Task instructions:
- A) In the post about investing with Vanguard, why does the author agree with Dave's remark on the purpose of the financial services industry?
- B) Resume the post on investing with Vanguard after its last line.

Document section:

──────────────────────────────

Why I Invest with Vanguard

I’m currently reading (and, of course, enjoying) John Bogle’s recent Enough. One question Bogle raises in the book is this: Which do you think is more important to most mutual fund companies: The return on their capital, or the return on their clients’ capital?

I like the way Dave phrased it a couple weeks back:

The purpose of the financial services industry is to make themselves rich, while making their clients “rich enough.”

Agreed. I suspect that the primary goal is to increase the profits of the fund company and that, as long as their funds are doing well enough that the clients don’t start switching to other firms, the company is happy.

So what?

At this point, the reader may ask, “Well, sure. But why is that so bad? Isn’t every company’s primary goal to make a profit for its owners?”

For the most part, yes. But I think that line of reasoning misses two important points:

1. They’re breaking the law.

──────────────────────────────

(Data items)

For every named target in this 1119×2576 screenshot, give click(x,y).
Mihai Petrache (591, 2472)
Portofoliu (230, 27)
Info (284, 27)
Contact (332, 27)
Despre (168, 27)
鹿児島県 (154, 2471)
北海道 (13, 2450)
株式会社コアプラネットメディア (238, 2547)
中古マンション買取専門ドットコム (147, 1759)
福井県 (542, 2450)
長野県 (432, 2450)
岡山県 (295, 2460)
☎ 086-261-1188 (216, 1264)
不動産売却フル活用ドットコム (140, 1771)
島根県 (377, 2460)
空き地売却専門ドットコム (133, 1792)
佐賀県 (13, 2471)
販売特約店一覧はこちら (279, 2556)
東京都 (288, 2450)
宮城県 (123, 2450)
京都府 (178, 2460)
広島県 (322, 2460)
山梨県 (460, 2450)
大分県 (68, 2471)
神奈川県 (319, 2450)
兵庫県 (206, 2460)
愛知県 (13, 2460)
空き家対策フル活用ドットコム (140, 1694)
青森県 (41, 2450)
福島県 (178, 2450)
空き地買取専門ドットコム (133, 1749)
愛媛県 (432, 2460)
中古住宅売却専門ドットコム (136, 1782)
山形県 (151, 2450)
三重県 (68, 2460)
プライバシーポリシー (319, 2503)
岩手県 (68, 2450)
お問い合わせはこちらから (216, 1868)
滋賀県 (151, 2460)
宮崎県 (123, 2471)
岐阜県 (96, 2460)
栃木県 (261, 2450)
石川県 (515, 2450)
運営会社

──────────────────────────────

Exercise responses:
- A) The author suspects that a fund company's main goal is to raise its own profits. The company is content as long as its funds do well enough that clients don't start moving to other firms.

- B)
The Investment Company Act of 1940 states that investment companies (such as mutual funds) must not be:

“Organized, operated, [and] managed…in the interests of directors, officers, investment advisers, depositors, or other affiliated persons…rather than in the interest of all classes of such companies’ security holders.”

In other words, fund companies are required by law to put their clients’ interests before their own. Sadly, this rule appears to be blatantly disregarded by fund companies and unenforced by regulators.

[Tangential pondering: How long would a doctor keep his license to practice if it could be conclusively shown that more than 50% of his clients would have been better off having never utilized his services? For 30+ years, we've allowed various fund companies--and, for that matter, the entire actively-managed fund industry--to operate, despite the fact that we can conclusively show that more than half of their clients would have been better off without them.]

2. Why not avoid the whole mess?

More to the point for the individual investor, though, is this: Why would you choose to invest via a company that puts your interests second when there is a company that truly does put its clients first?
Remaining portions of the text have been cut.